(Stored entries)
┏━━

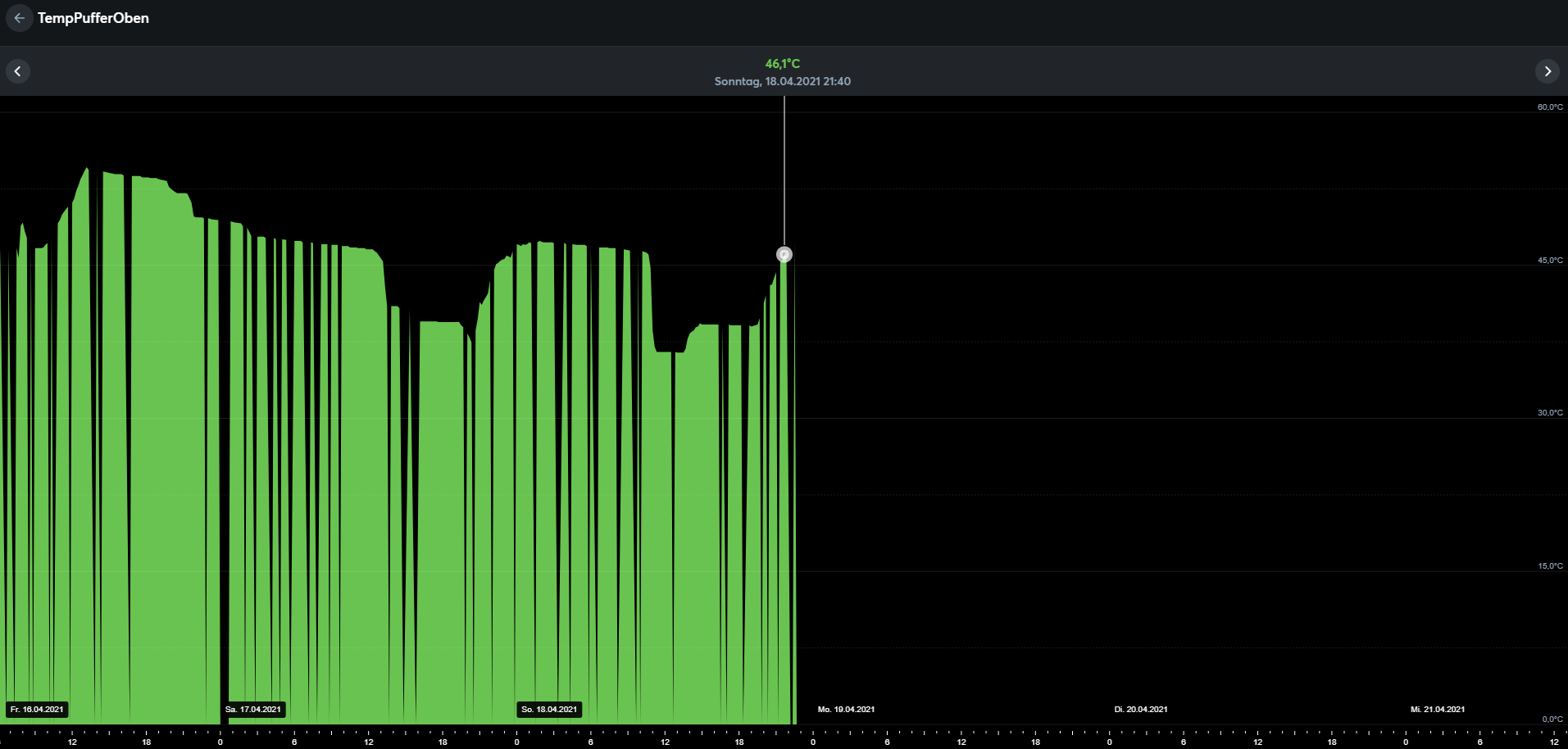Select the TempPufferOben title text
Image resolution: width=1568 pixels, height=749 pixels.
[93, 18]
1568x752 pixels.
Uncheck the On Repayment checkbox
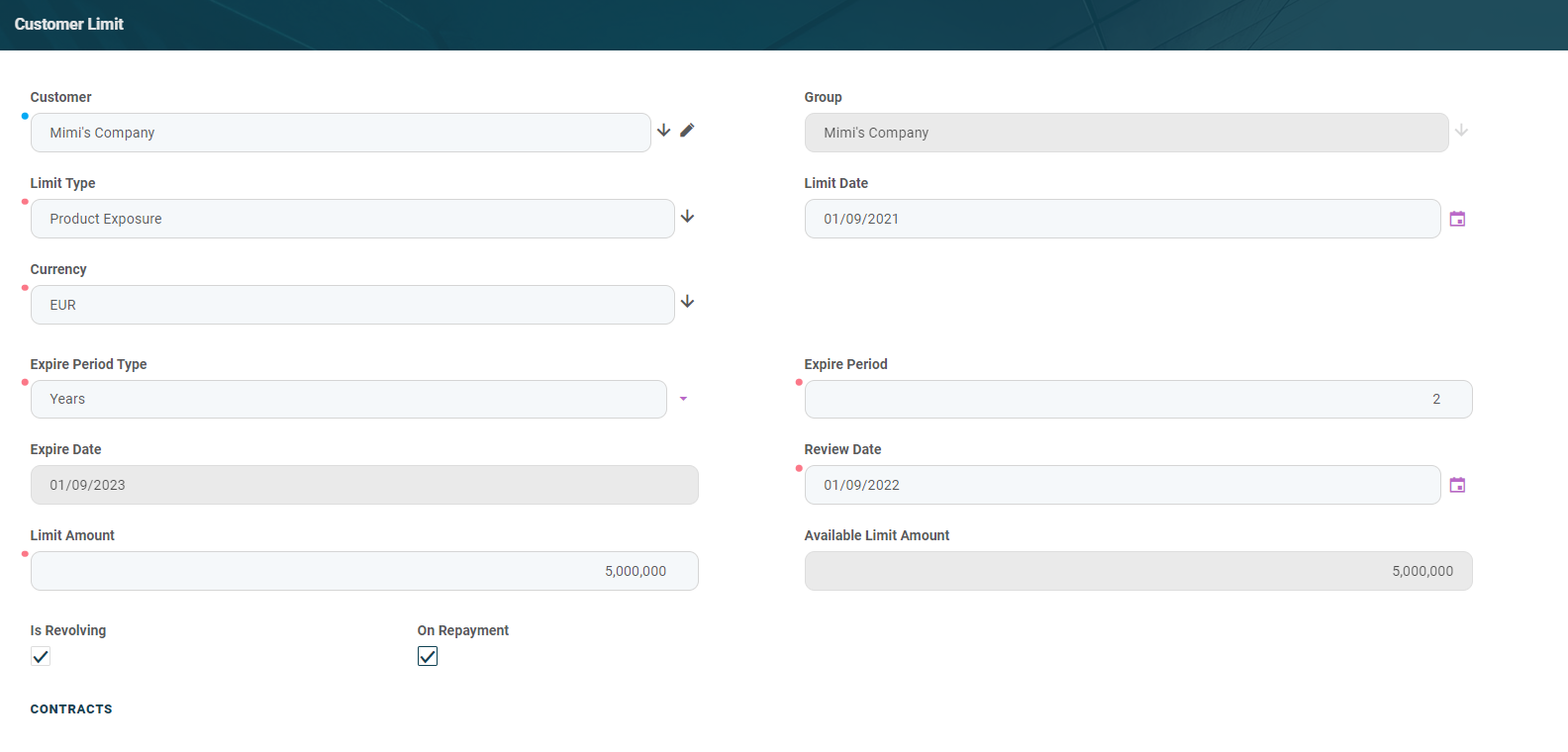[x=428, y=656]
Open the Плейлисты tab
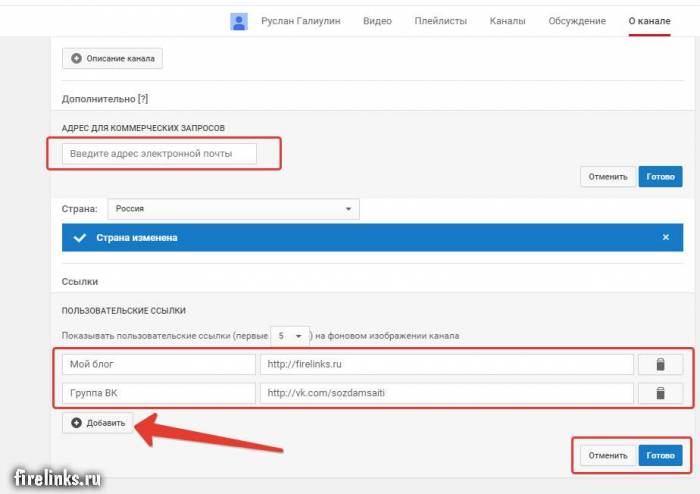The image size is (700, 494). [441, 21]
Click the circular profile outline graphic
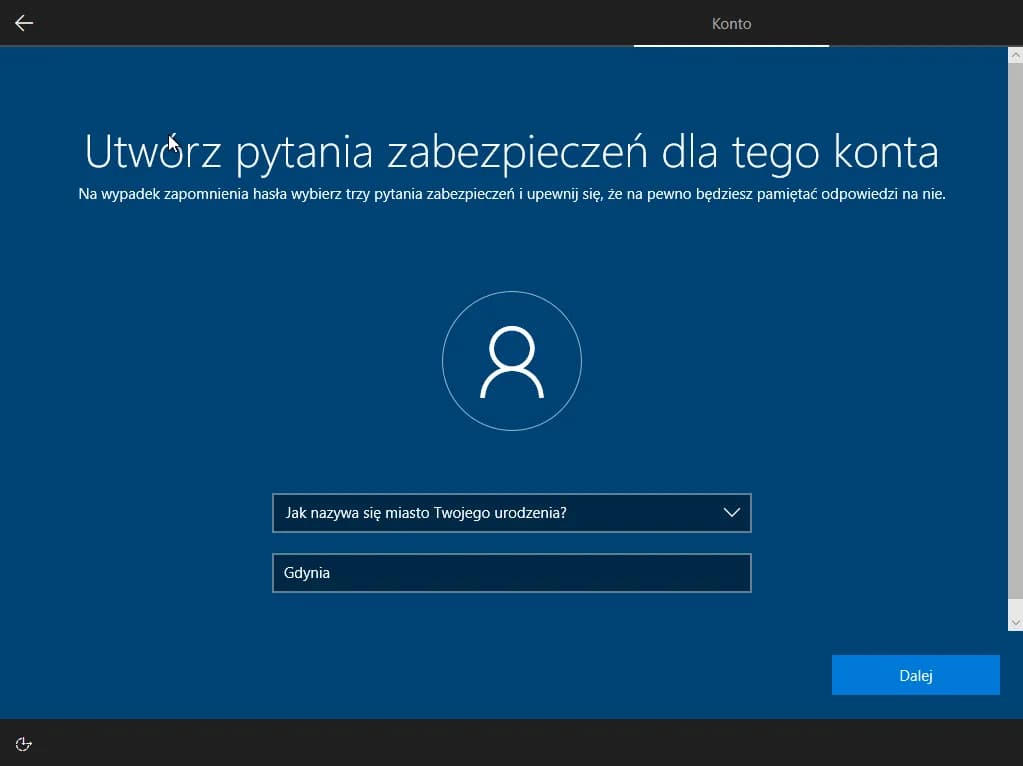The width and height of the screenshot is (1023, 766). [511, 361]
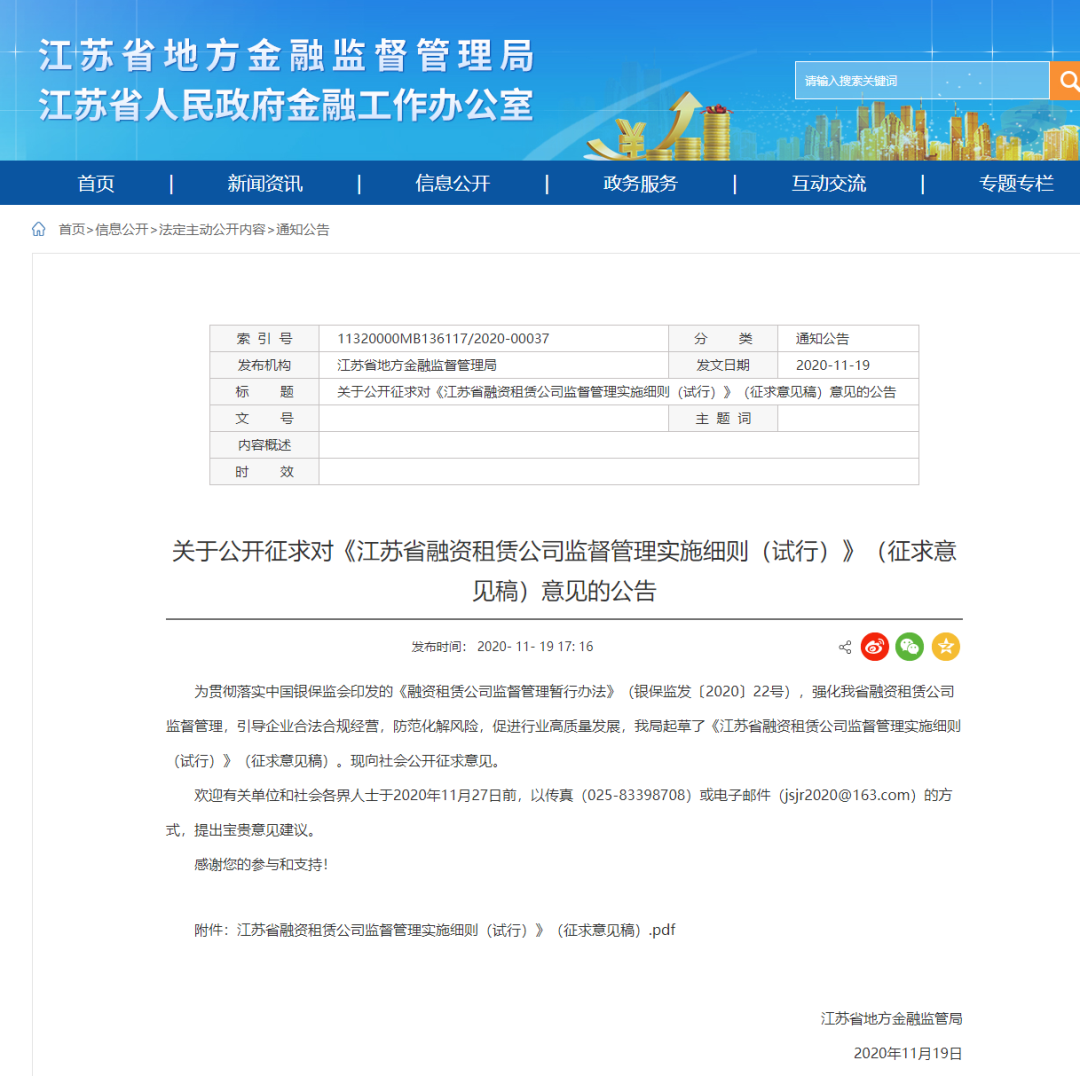Save page to QQ favorites star icon

click(946, 646)
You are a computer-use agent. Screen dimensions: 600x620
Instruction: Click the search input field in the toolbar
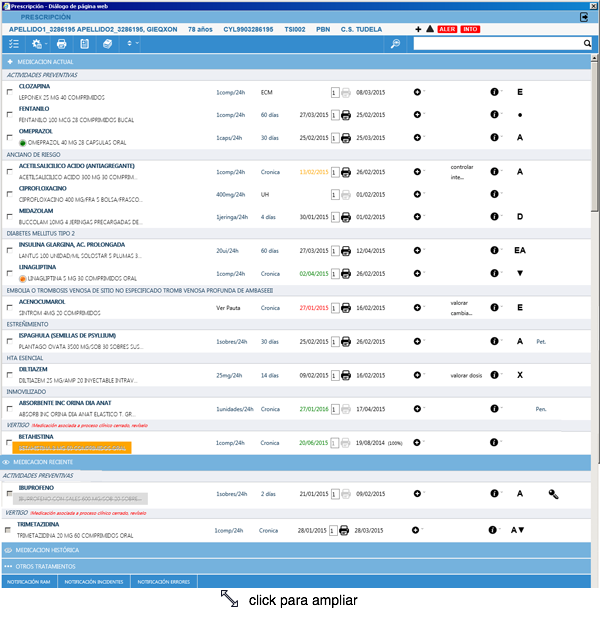click(x=500, y=45)
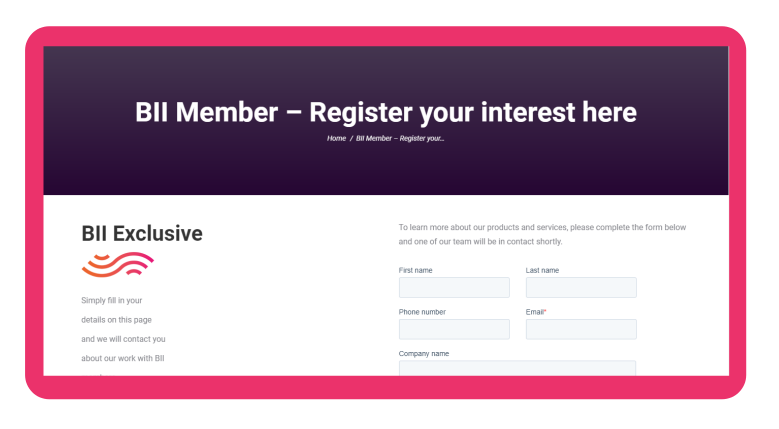Click into the Company name field
This screenshot has height=429, width=779.
(517, 368)
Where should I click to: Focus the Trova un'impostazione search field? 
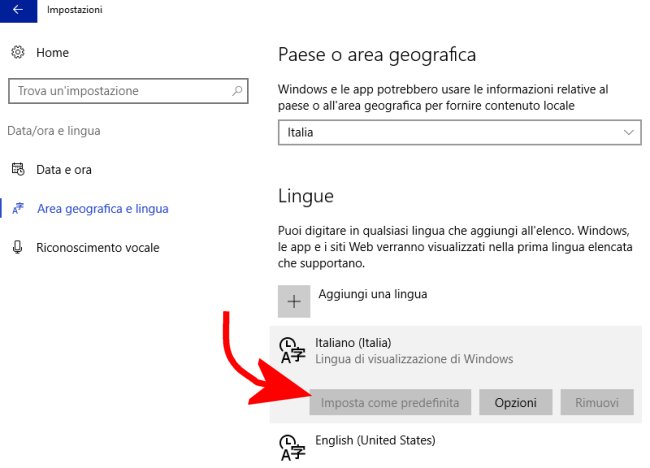point(128,91)
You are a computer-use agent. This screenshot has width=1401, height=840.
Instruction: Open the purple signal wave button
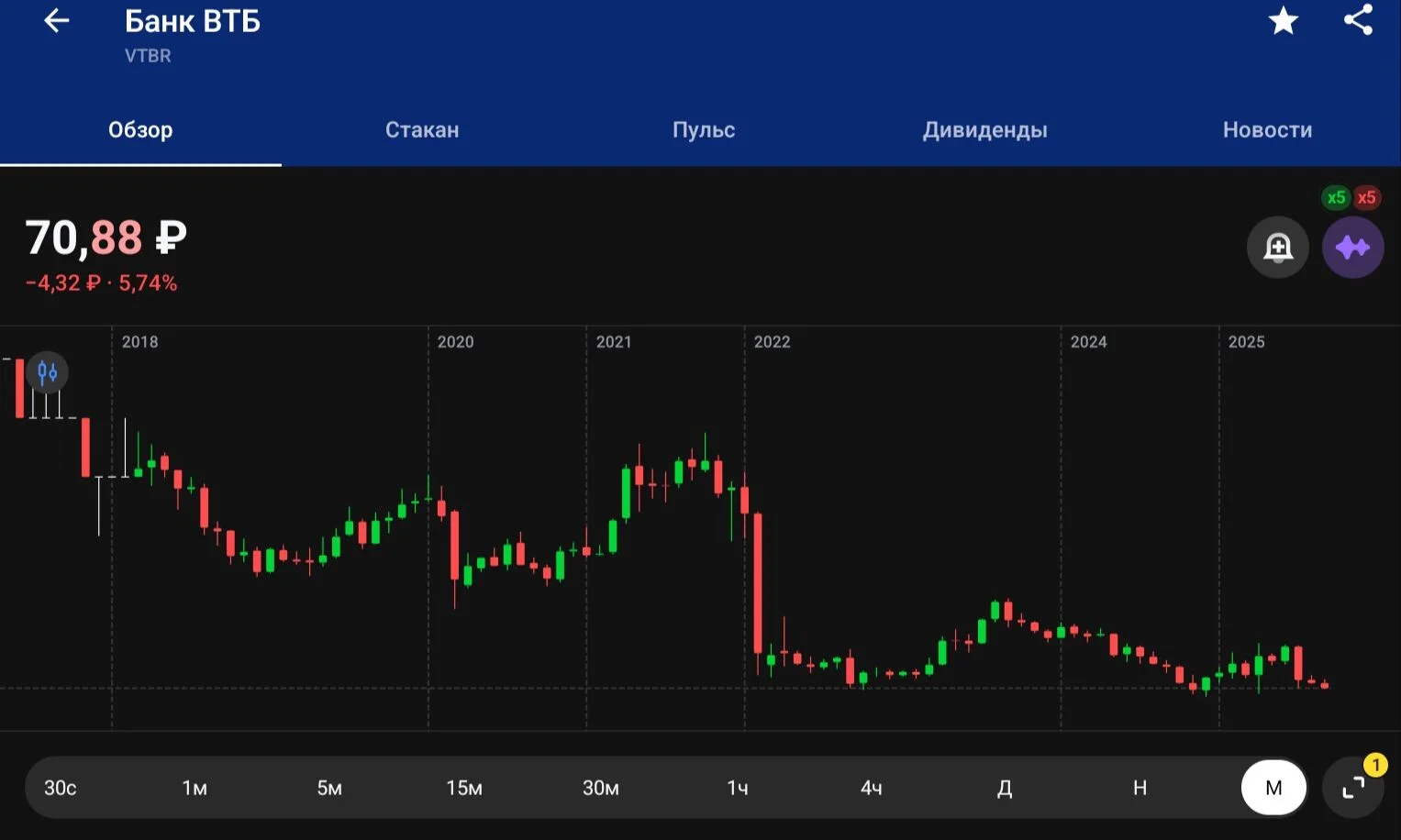coord(1352,247)
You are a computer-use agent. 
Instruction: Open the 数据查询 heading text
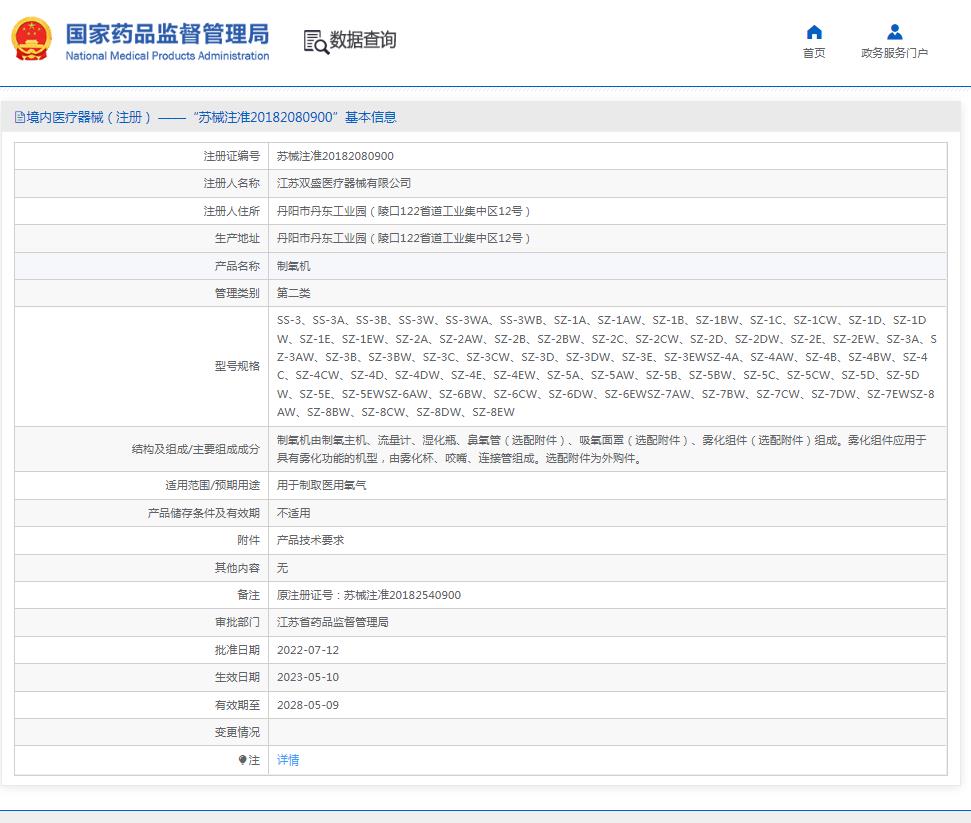[363, 40]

┗━━

*Instructions to follow:* Output, exactly and only, the lines beginning with the one that contains "Open the Плейлисты tab" and ending at the last line of the records above. Drop the pictures.

*Solution below:*
Open the Плейлисты tab
The image size is (700, 494). [441, 21]
Click the circular profile outline graphic
The width and height of the screenshot is (1023, 766). [511, 361]
Save page to QQ favorites star icon

click(946, 646)
You are a computer-use agent. Screen dimensions: 600x620
Instruction: Click the search input field in the toolbar
click(x=500, y=45)
Click into the Company name field
This screenshot has height=429, width=779.
(517, 368)
Where should I click to: Focus the Trova un'impostazione search field? 
point(128,91)
You are a computer-use agent. This screenshot has width=1401, height=840.
Instruction: Open the purple signal wave button
coord(1352,247)
You are a computer-use agent. 
Instruction: Open the 数据查询 heading text
[363, 40]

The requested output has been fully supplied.